* _Work task_: Can you pull out each line of the data below that includes the word "accomplish"?

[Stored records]
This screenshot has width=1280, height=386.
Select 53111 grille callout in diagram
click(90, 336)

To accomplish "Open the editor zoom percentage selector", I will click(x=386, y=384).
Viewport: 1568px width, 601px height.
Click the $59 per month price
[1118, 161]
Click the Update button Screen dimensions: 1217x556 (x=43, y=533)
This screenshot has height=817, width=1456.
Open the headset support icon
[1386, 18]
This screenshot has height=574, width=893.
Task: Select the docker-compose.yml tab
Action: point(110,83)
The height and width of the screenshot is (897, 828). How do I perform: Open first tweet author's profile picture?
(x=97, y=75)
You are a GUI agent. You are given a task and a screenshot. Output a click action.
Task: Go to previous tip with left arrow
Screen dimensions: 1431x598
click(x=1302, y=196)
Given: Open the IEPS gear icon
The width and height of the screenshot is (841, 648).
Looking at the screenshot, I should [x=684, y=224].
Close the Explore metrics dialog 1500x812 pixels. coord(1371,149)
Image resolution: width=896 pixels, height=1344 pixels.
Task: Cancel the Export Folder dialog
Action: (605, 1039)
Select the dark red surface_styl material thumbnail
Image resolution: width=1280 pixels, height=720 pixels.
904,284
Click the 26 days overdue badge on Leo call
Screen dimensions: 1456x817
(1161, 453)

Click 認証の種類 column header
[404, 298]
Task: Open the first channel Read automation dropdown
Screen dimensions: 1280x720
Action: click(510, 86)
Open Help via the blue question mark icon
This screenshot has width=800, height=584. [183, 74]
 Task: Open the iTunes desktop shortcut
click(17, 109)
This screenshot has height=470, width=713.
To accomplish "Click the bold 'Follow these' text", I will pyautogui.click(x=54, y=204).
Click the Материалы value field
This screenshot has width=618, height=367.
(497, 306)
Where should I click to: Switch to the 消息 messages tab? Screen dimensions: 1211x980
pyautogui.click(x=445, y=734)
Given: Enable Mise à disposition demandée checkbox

* _Solution to this exercise_:
To accomplish "Open the editor zoom percentage selector", I will click(x=386, y=384).
To accomplish "Click the bold 'Follow these' text", I will pyautogui.click(x=54, y=204).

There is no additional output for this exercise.